Since for you subjective experience is flatly the effect of brain physics, you don't see much of a point to talk about this 'effect' in itself. However, it has been one of the crucial points of my discussion to show that there is much more than just an 'effect', and so when I use the term 'subjective experience' (or seeing-in-color), I'm referring directly to just what you call 'EFFECT', only this, examining it in itself.

The explanations you have given flatly pre-assume the very point I've been discussing in my previous messages. Speaking in the analogy of my last message, you are stating (so to say 'a priori') that there is no relevant information in the "3rd dimension" of this analogy.

As a side note, I'm not sure whether you are aware of my point that 'physical' implies 'mathematical': Todays laws of physics are formulated as mathematical relationships between (measurable) quantities. 'Physical' is generally understood in the context of the science of physics, meaning that there is nothing else (relevant) to the 'physical' than what the mathematical laws of physics are reflecting (at least in principle, of course new laws are expected to be discovered continually.)

As far as I can tell from the philosophical literature I've come across, quite a good amount of it states that subjective experience is not much of itself (for example Dennett's "Consciousness explained"). My view is that this impression is based on the attempt to 'measure' subjective experience against 'objective' criteria. My personal impression is that many thought-experiments, the way they are presented for example by Dennett, simply miss the point of what might constitute a non-trivial characteristic of subjective experience in itself. Also, that there actually 'is' subjective experience, and that this is a meaningful statement of a fact, seems to be generally under-acknowledged (apparent for example in quotes of Wittgenstein). These are points which I have addressed in my previous messages.

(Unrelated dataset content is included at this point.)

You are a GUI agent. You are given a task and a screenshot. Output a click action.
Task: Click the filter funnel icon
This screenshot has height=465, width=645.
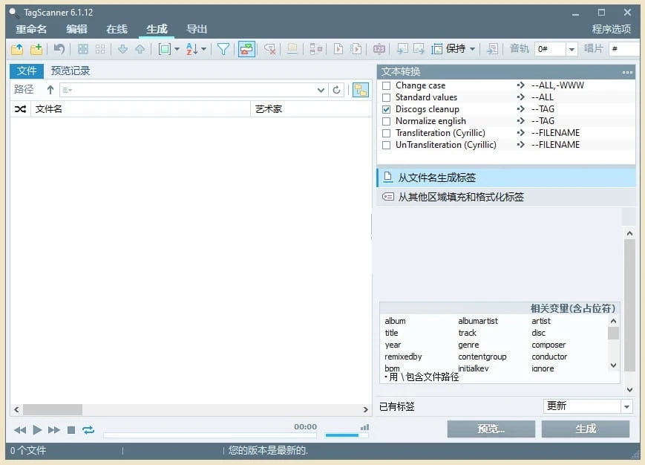(x=223, y=49)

Also I think I have now addressed all the "important points" that I have promised to respond to early in this discussion. From my point of view, the state of this discussion is "q.e.d.", as my mathematics teacher asked us to write when we had completed our line of conclusive reasoning.

Between us two, I think, the crucial point to discuss would be (if we want to continue) whether 'subjective experience' is just an 'effect', or a non-trivial, non-physical dimension to the world which is our live.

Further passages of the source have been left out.